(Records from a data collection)
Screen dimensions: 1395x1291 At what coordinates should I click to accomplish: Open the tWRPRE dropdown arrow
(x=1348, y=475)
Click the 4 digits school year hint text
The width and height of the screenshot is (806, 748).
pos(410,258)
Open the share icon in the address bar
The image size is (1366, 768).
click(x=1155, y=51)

Work task: A word-for-word copy of the data is what should be returned.

Exercise output:
Screen dimensions: 1395x1291 At what coordinates should I click to accomplish: Open the tWRPRE dropdown arrow
(x=1348, y=475)
Click the 4 digits school year hint text
The width and height of the screenshot is (806, 748).
pos(410,258)
Open the share icon in the address bar
The image size is (1366, 768).
click(x=1155, y=51)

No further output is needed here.